The completion of a project requires input from a variety of groups including the client, the project team, the parent organisation and the stakeholders. Among these groups, parent organisation and project team are the two parties that are directly responsible for the project management success. Understanding the relationship between organisational context of the parent organisation and CSFs could improve the rate of project success. Hyväri (2006) concluded that it is possible to identify CSFs in project management that are significantly related to company/organization size, project size, organization type and project manager’s work experience. The study found that company/organization size was significantly related to communication in project teams especially for bigger companies, while adequacy of funds/resources is more critical for smaller companies. Managerial is also a critical factor since successful projects are mostly led by individuals who possess not only a blend of technical and management knowledge, but also leadership skills that are internally compatible with the project team motivation and externally compatible with client focus strategies. The total work experience of project managers is also significant where junior project managers seem to need clearer project management organizations and job descriptions than senior project managers do.
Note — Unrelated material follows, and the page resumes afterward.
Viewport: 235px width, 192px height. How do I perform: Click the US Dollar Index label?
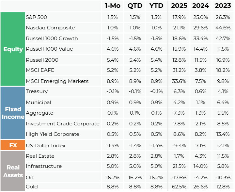(x=45, y=145)
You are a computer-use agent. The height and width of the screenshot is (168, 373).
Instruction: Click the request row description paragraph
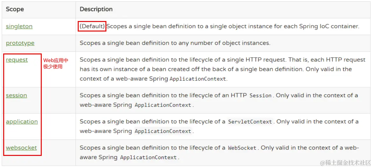(222, 69)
As mentioned above, project team is one the parties directly responsible for implementation of a project. In this case, the project team will be responsible for the planning and control of the resources provided by the parent organisation. Hyväri (2006) had identified three critical factors related to project team members that could contribute to project management success, namely communication, commitment and technical background. This is logical since the orientation of the project team will usually be towards the task and it is particularly true as deadlines for the achieving work are stressed and become paramount to the project.

Leadership is also important in any organisation or project. One of the most significant contributions that a leader can make in an organisation or project is that of creating and clearly communicating a shared vision (Christenson and Walker, 2004). A project vision serves

the purpose of being a focus in managing projects. Project management leader needs to effectively align project team members’ goals and commitments to project goals, so that team members are prepared to support project goals as their own personal goals. When a project team has common and shared ideas of what difference they are trying to make with the project, there’s a big chance that it will become successful. Four characteristics that a vision should possess are it must be understood, it must be motivational, it must be credible and it must be both demanding and challenging (Christenson and Walker, 2004). Once developed, the vision needs to be communicated clearly and simply. It requires a communication strategy that effectively explains and brings forth commitment to the delivery of the vision. Some aspects of effective communication strategy that should be explored early in the project are the role and expectation of all stakeholders and their communication requirements, systems for regular communication with stakeholders and documentation of decisions and discussions.

THE CASE STUDY

Lebuhraya Pantai Timur Fasa 2 (LPT2) is an expressway that traverses the east coast of Peninsular Malaysia for a total mainline distance of about 185 km. The expressway is a high quality dual 2-lane carriageway furnished with a full range of facilities to benefit the travelling public with an emphasis on road safety, economical and ease of maintenance. The estimated construction cost of this expressway is about AUD$1.3 billion.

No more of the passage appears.